There are several limitations in this study. First, FD-OCT requires the guide wire to be kept in the vessel during image acquisition. The shadow from the guide wire can affect measurements of the lumen area. Second, the injection rate for the contrast media was chosen by each individual operator during FD-OCT image acquisition. Higher injection rates and volumes increase shear stress, which could have affected the measured values.

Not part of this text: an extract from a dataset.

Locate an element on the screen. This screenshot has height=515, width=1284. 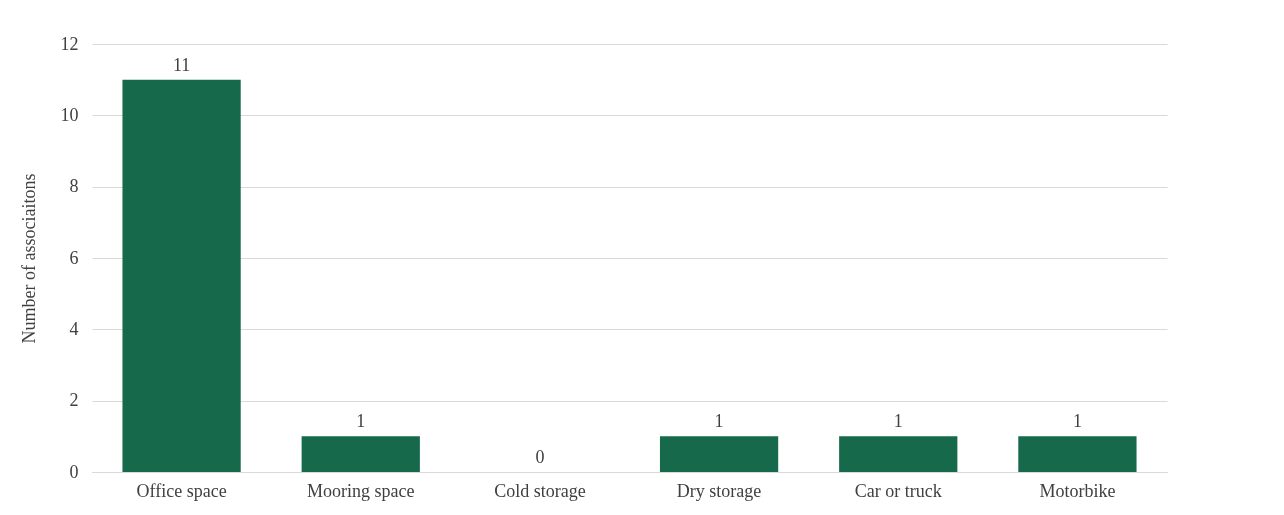
y-tick-label: 6 is located at coordinates (74, 258).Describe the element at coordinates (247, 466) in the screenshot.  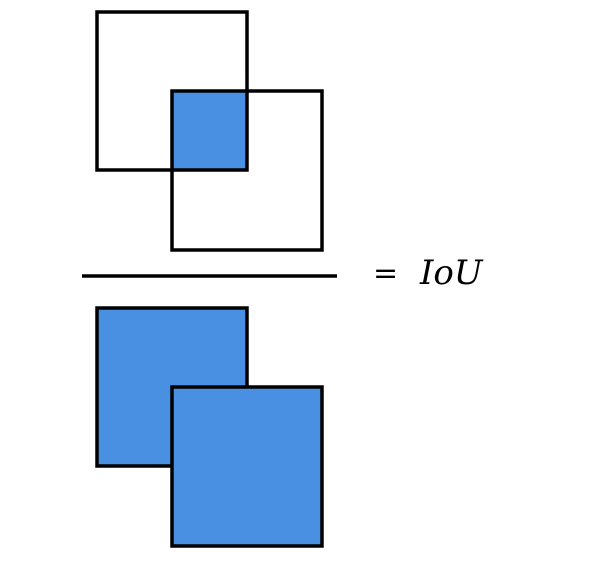
I see `denominator-box-b` at that location.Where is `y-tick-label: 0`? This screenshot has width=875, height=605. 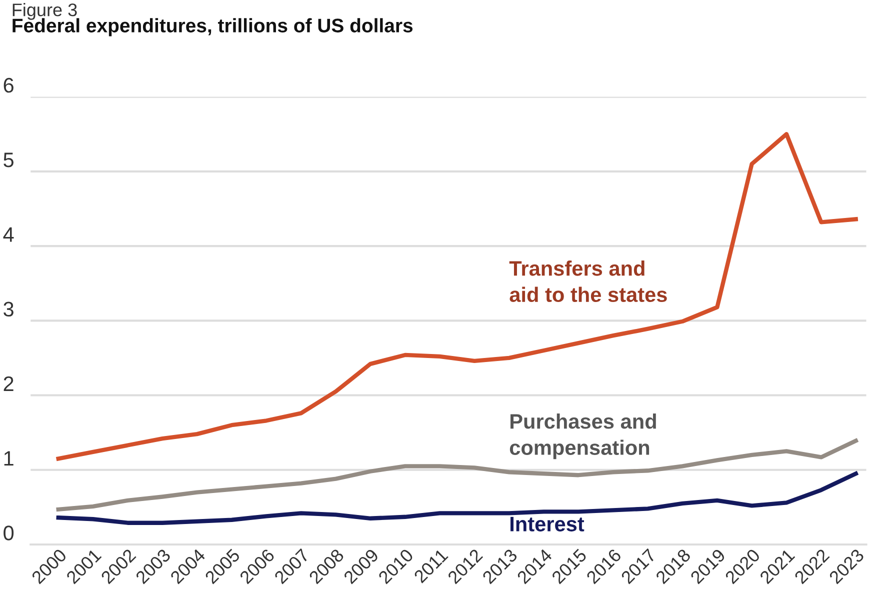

Third, OCT sometimes fails to measure vessel area of coronary arteries, one of the important parameter of stent sizing, because of relatively shallow penetration depth of light into vascular tissue, especially at vessel segment with lipid accumulation and positive remodeling. However, most of the tissue characteristics at reference segments are free from large lipid pool or positive remodeling, at where we perform measurement for selecting stent size of implantation. Finally, systemic blood pressure varies among the patient population, so pressure differences across target areas of stenosis might be different even with similar degrees of diametric stenosis.
This study demonstrated that placement of an OCT imaging catheter across an area of significant coronary artery stenosis results in decreased luminal area at the distal reference site. When we select the stent size during OCT-guided PCI, we need to pay attention to the decrease in the luminal measurement of the reference sites, especially in lesions with tight stenosis.